Task requirements: Your answer must be a single number: how many lines in the records include the word "field".

Source records:
++++++++++++++++++++

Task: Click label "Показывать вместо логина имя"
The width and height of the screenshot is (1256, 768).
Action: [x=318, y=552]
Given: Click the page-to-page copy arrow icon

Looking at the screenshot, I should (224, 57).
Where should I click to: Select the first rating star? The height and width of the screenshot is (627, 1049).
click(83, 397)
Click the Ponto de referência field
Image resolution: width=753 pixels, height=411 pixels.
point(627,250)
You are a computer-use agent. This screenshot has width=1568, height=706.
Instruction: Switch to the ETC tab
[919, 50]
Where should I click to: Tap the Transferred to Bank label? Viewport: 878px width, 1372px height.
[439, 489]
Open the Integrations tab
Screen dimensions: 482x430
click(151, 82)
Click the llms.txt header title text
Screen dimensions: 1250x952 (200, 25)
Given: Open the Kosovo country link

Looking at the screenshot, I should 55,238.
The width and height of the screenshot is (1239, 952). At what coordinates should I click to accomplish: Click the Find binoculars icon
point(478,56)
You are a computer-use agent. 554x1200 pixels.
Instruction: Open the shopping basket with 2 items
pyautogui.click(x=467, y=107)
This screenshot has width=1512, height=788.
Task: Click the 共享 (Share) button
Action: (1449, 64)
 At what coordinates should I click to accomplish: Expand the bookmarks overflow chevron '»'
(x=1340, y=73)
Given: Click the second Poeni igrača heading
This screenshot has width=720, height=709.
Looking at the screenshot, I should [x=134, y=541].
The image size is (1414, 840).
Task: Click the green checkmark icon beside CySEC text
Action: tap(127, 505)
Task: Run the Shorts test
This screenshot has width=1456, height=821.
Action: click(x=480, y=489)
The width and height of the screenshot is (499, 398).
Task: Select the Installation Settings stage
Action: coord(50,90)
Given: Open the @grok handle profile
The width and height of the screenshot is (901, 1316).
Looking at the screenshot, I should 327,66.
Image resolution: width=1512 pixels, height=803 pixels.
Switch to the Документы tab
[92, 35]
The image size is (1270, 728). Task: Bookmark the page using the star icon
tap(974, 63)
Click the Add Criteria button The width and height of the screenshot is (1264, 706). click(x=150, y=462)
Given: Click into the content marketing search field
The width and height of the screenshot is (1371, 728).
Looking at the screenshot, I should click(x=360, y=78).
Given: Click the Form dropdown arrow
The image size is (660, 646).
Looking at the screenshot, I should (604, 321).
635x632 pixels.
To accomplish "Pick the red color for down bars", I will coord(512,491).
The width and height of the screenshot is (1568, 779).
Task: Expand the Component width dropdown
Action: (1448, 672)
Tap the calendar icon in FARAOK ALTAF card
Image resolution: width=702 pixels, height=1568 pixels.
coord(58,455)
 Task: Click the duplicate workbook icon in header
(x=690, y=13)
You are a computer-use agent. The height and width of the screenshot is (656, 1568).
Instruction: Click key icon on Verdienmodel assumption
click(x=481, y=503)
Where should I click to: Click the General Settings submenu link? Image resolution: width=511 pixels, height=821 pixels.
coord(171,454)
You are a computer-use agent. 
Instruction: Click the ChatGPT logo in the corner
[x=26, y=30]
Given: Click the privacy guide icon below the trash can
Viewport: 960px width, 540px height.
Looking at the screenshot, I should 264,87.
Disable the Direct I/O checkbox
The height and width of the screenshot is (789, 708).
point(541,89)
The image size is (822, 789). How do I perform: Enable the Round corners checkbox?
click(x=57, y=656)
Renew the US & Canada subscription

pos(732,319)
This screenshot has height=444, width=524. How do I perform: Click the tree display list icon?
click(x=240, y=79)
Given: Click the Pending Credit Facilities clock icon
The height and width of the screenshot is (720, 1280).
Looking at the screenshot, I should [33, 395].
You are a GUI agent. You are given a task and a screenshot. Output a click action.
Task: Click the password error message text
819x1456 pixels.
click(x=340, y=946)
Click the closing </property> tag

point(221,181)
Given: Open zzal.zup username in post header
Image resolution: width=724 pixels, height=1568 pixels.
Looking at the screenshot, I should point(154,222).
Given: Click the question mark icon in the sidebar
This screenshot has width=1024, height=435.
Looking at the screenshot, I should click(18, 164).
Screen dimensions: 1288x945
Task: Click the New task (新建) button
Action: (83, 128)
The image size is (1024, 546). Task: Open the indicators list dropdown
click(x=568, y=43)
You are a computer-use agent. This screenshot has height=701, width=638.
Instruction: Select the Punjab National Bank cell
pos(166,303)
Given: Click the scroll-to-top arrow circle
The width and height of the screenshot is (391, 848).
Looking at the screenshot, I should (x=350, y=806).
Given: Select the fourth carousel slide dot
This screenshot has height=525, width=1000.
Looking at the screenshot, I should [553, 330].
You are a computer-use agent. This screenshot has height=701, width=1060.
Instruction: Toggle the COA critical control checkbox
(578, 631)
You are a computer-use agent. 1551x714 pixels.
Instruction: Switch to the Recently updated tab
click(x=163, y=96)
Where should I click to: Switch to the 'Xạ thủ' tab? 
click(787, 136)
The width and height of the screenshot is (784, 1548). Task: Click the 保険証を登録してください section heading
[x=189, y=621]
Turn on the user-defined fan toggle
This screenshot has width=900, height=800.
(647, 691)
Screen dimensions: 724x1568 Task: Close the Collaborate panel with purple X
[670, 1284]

++++++++++++++++++++

Written response: 2